Himeji Day 2, Part 2: Japanese Toy Museum

When we were finished with the gardens, we decided that our best option was to visit the Toy Museum, and Matt consulted his maps. There should have been an easy bus to get there, but at the bus stop, we had some trouble figuring out which bus came and when. We decided to take a taxi.

The taxi driver was very confused about where we wanted to go. We handed him the pamphlet from the tourist office, but he consulted his own maps at every stop light. When we found it, tucked away in a residential neighborhood, it almost seemed to sneak up on us.

It was a cute sprawl of buildings and rooms dedicated both to a history of Japanese toys but also toys around the world. It was charming and lovely, and although the exhibits could have used more explanation, there was enough, and we enjoyed playing with many of the toys.

At that big fancy grocery store in Tokyo, we’d bought some conical things with, we think, some sweet inside. It turns out they are basically Japanese Weeble-Wobbles! Does anyone else remember Weeble-Wobbles? “Weeble-Wobbles wobble but they don’t fall down!”

Exquisite paper lantern toys:

I love the idea of puppet sets packed like this for a particular story.

And these are a little creepy, with their movable eyes.

The people at the museum were so nice. They let me charge my camera battery while I wandered, and even insisted on driving us to the local train station to get back. The downside of this was that Matt didn’t notice right away that he’d put on someone else’s shoes! Luckily, the young lady hadn’t finished driving off from dropping us off when he realized, so we drove back, switched shoes, and she dropped us off again. 

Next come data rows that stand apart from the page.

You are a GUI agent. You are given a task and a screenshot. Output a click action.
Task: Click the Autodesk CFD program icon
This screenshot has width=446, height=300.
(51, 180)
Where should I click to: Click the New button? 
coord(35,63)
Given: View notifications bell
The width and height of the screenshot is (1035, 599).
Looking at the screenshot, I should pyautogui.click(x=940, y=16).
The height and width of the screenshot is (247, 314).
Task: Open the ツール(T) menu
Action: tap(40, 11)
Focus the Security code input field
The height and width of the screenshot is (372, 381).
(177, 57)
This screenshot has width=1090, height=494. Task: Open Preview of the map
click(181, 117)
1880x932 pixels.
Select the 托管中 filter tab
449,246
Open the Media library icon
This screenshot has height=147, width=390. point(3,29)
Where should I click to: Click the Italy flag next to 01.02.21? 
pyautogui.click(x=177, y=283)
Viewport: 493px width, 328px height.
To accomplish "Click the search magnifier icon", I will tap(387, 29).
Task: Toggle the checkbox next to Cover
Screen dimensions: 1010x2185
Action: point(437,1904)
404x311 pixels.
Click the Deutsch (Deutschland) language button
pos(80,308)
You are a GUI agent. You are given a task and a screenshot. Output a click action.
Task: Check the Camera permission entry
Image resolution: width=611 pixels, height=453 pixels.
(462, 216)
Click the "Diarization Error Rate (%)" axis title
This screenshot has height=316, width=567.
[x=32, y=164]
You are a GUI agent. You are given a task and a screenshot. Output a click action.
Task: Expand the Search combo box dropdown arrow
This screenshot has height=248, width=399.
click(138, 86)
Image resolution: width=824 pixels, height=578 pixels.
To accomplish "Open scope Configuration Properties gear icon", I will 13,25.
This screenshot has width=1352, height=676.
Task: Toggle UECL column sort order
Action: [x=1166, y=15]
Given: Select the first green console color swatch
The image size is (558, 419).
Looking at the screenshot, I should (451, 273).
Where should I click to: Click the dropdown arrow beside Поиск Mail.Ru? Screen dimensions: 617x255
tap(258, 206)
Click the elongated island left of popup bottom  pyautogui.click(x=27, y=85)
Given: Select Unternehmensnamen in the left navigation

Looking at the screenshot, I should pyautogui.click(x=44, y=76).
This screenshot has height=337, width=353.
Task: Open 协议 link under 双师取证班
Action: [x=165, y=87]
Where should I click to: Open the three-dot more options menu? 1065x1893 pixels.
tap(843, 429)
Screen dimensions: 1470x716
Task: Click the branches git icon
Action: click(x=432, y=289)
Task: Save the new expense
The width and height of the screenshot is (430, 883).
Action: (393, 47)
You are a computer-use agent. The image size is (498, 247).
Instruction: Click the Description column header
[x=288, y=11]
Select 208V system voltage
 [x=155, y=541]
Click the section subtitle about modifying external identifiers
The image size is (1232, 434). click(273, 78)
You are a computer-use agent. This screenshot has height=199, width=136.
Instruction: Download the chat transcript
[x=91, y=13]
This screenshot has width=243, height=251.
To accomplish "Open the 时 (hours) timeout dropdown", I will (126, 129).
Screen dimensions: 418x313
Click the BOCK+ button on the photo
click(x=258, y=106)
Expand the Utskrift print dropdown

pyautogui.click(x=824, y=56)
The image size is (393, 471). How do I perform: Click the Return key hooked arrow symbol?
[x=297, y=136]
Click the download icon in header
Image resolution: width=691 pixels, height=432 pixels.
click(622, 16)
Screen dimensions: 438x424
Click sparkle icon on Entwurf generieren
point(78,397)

For our last night in Himeji, we decided to skip late-night ramen in favor of another ramen house recommended in TripAdvisor. It was great fun, with a lovely host. He had signs up about no photos, but enjoyed explaining that he means Japanese people, and that we could take them if we wanted. Here’s his kitchen:

And then it was home again, home again, for a little more time in the hotel onsen. Yay! Hot hot baths!